When the cancer has spread or when the risk of recurrence is higher, treatment involves platinum-based chemotherapy. The standard regimen combines three drugs and is given in cycles over several weeks. For good-risk metastatic disease, three cycles are standard. For intermediate or poor-risk disease, treatment is more intensive with four cycles or alternative combinations. Radiation therapy is sometimes used for seminomas that have spread to nearby lymph nodes, particularly when the involved nodes are small.

Some patients need additional surgery after chemotherapy to remove residual masses, especially in non-seminomas where teratoma tissue can remain even after chemotherapy has eliminated the more aggressive components.

Survival and Prognosis

Germ cell tumors have some of the best survival rates of any cancer. Early-stage testicular cancer that hasn’t spread beyond the testicle is cured in the vast majority of cases. Even when the cancer has metastasized, outcomes are remarkably good compared to other advanced cancers.

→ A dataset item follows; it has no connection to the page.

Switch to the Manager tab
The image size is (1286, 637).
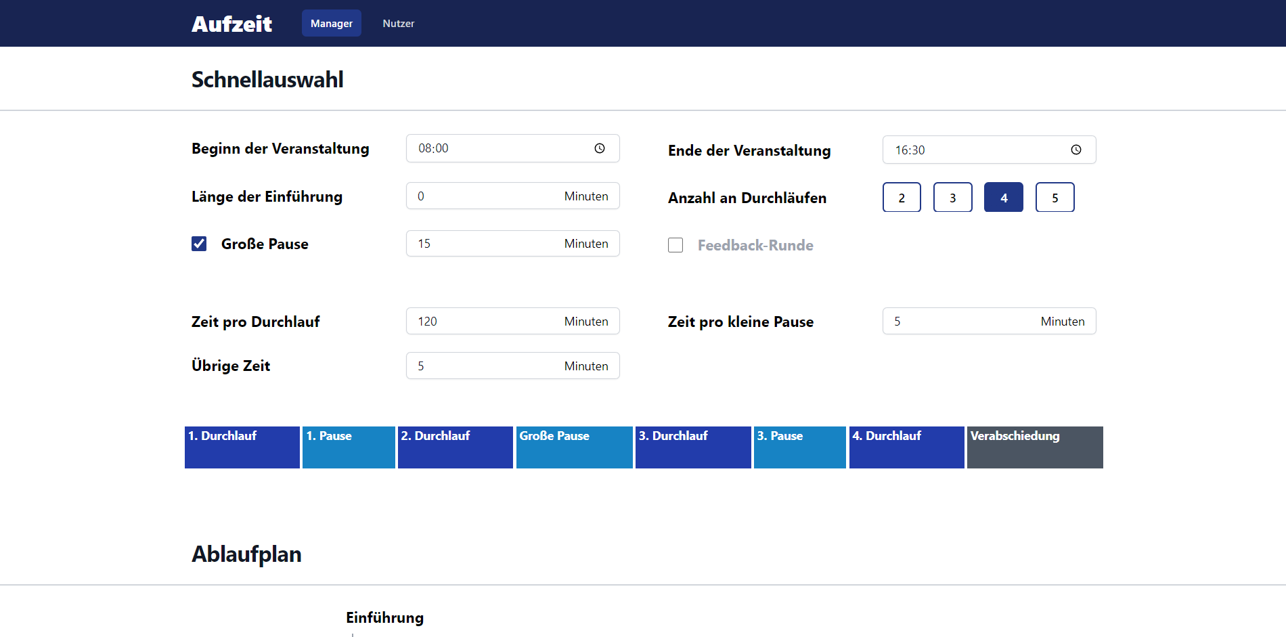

Survival depends heavily on the risk category at diagnosis. For metastatic seminomas, the five-year survival rate is 100% in the good-risk group and about 88% in the intermediate-risk group. For metastatic non-seminomas, the five-year rates are roughly 97% for good-risk, 87% for intermediate-risk, and 65% for poor-risk disease. The risk classification is based on where the cancer has spread, which organs are involved, and how high the tumor markers are.

Ovarian germ cell tumors also carry a favorable prognosis overall, though outcomes vary more by subtype. Mature teratomas in the ovary are benign and cured by surgery alone. Immature teratomas and other malignant ovarian germ cell tumors generally respond well to the same platinum-based chemotherapy used for testicular cancers.

Fertility After Treatment

Because germ cell tumors primarily affect young people of reproductive age, fertility preservation is a critical part of treatment planning. Chemotherapy and radiation can both impair the ability to produce healthy eggs or sperm, sometimes temporarily and sometimes permanently.

Current guidelines recommend that fertility risks be discussed before any cancer treatment begins. For men, sperm banking (cryopreservation) should be offered before surgery or chemotherapy starts. For women, options include freezing eggs, embryos, or ovarian tissue. In prepubertal boys, testicular tissue cryopreservation is still experimental and available only through clinical trials. For prepubertal girls, ovarian tissue cryopreservation is the only established option.

Even when patients don’t ultimately pursue fertility preservation, having the conversation early reduces long-term distress about reproductive options. Fertility discussions should continue during survivorship follow-up, particularly as treatment plans change or when someone is considering pregnancy. Men are generally advised to wait after completing chemotherapy before attempting conception, since sperm quality can be temporarily affected by genetic damage from treatment.